A letter from black business leaders – published on Wednesday in a full-page advertisement in The New York Times and signed by more than 70 black executives – made his group’s action imperative, he said.

“That was the moment, it was like, yes, this is an urgent priority and we are going to launch something as soon as possible,” he told NBC News. “It stopped being something that took days to work and became something that took a long time to work.

Lisa Cylar Barrett, policy director for the NAACP Legal and Educational Defense Fund, said the letter was a “really critical turning point”.

She said the trick now is to stay in the game.

“It is very important that they stay involved, so it can’t just be – make a statement and disappear,” she told NBC News. “We have to see this to the end.”

Ufot said she was excited about the momentum, but said it was not enough. Georgia’s law is still in effect.

“We don’t feel like we’ve won yet,” she said. “Symbols are important, but how does that prevent us from going to jail for distributing bottled water to voters in the queue?”

Republicans responded vigorously to the newfound candor of corporations. In Georgia, the state council immediately decided to revoke a tax credit that the legislature granted to Delta.

“You don’t feed a dog that bites your hand. You have to keep that in mind at times, “said Georgia Republican State House Speaker David Ralston, according to the Atlanta Journal-Constitution. (The effort died in the state Senate).

Elsewhere, Republicans have criticized their electoral policies as the most recent issue in the so-called cultural wars.

“Cancel culture and awaken political activists in all aspects of your life, including sports,” Republican Governor Brian Kemp said in a statement on Friday after the Major League Baseball announced it would change the All-Star Game of Atlanta in protest against state law.

Texas Lieutenant Governor Dan Patrick, a Republican, tried to link this to the ongoing legislative struggles over transgender student participation in sports across the country and also in Texas.

“Texans are fed up with companies that don’t share our values ​​trying to dictate public policy,” he said in a statement.

Alex Keyssar, a professor at Harvard Kennedy School, author of the book “The Right to Vote: The Contested History of Democracy in the United States”, said he saw companies mobilize around LGBTQ rights, but never around voting rights.

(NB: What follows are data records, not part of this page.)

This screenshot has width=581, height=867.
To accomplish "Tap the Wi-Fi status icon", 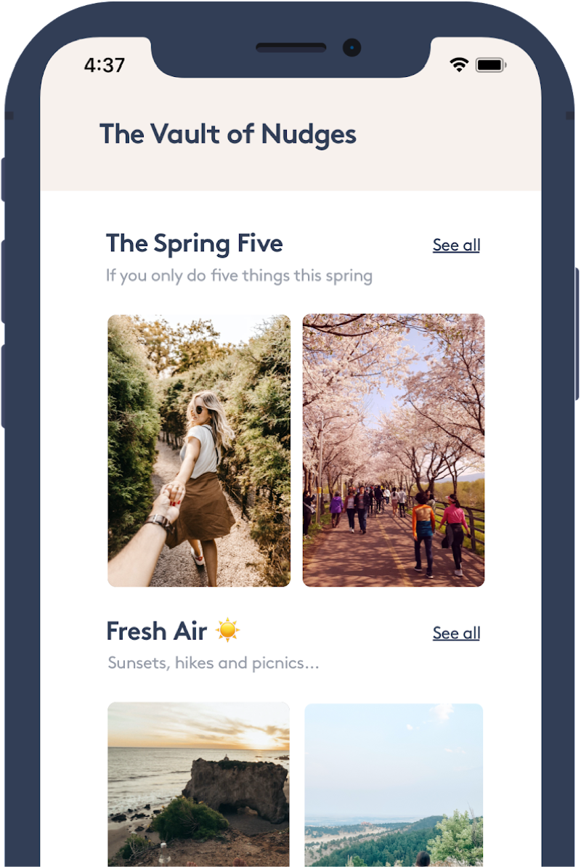I will click(x=459, y=65).
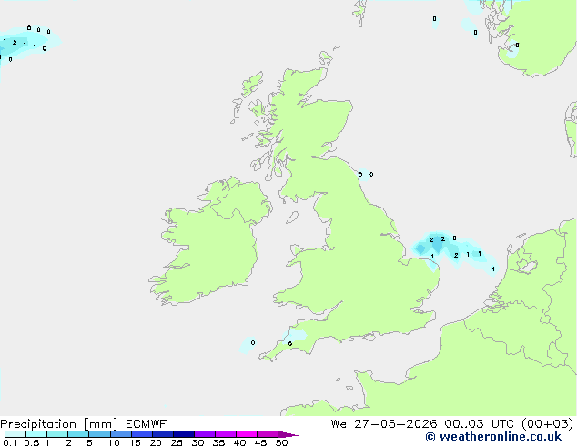
Task: Click the precipitation cell over Cornwall
Action: [294, 338]
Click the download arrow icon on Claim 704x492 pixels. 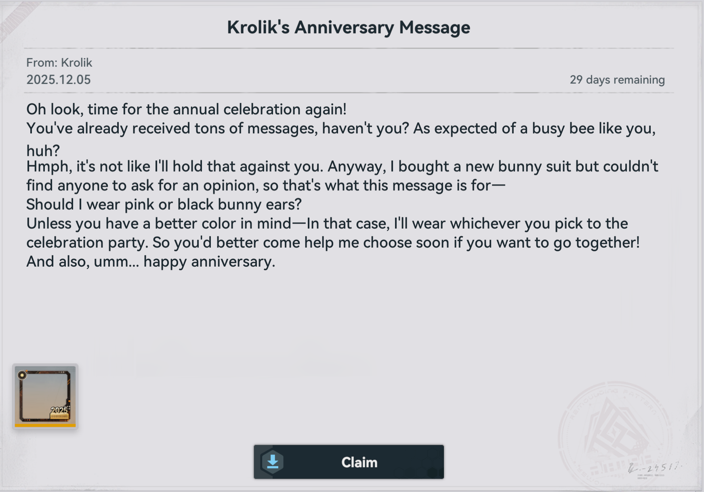(273, 462)

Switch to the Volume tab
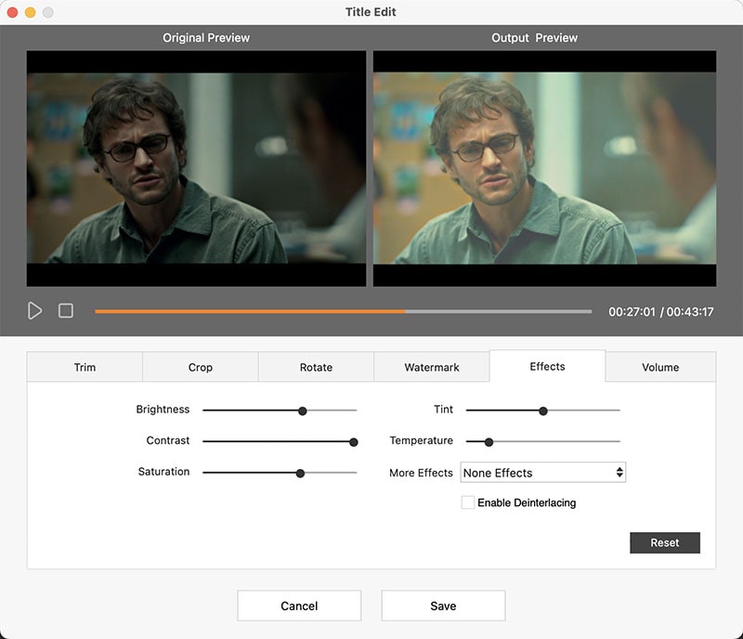(x=660, y=367)
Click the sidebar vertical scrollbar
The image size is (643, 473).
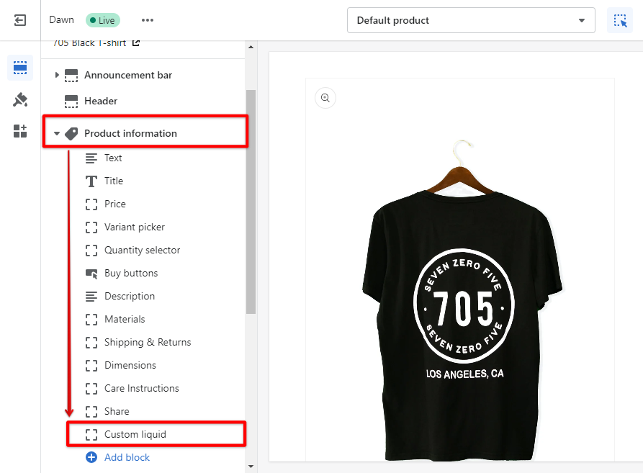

“What makes this complicated is that, in this case, it is not just the question. It is the fact that these laws are being justified in the name of the ‘Big Lie’ and, therefore, it is a repudiation of the Republican Party as it exists today ”. he said, referring to how Democrats described Trump’s stolen electoral lie.

Dale Ho, director of the American Civil Liberties Union’s Voting Rights Project, said the actions were indicative of much greater change.

“It is a good and a bad sign. It is a good sign that the right to vote is gaining the kind of visibility as an issue that I think has been deserved for a long time – so, years ago, when I worked in this space, I couldn’t let people think about it, “he said in an interview on Friday. “The fact that everything is happening is a bad sign, because it means that the right to vote is an important part of cultural wars.”

Historian Michael Beschloss, meanwhile, said the political wave of the week fits perfectly into the country’s civil rights history and pointed to Martin Luther King Jr.’s final speech, given on April 3, 53 years ago.

In it, King promises to use boycotts and corporate power to fight for justice, targeting companies like Coca-Cola and Wonder Bread as targets and arguing that these companies need to get involved in an ongoing union strike.

“I don’t see how anyone can say that this is radical or is not in keeping with American tradition,” said Beschloss of the corporations that responded to calls to stay away from the issue of voting. “This tool is an old tool in American history.”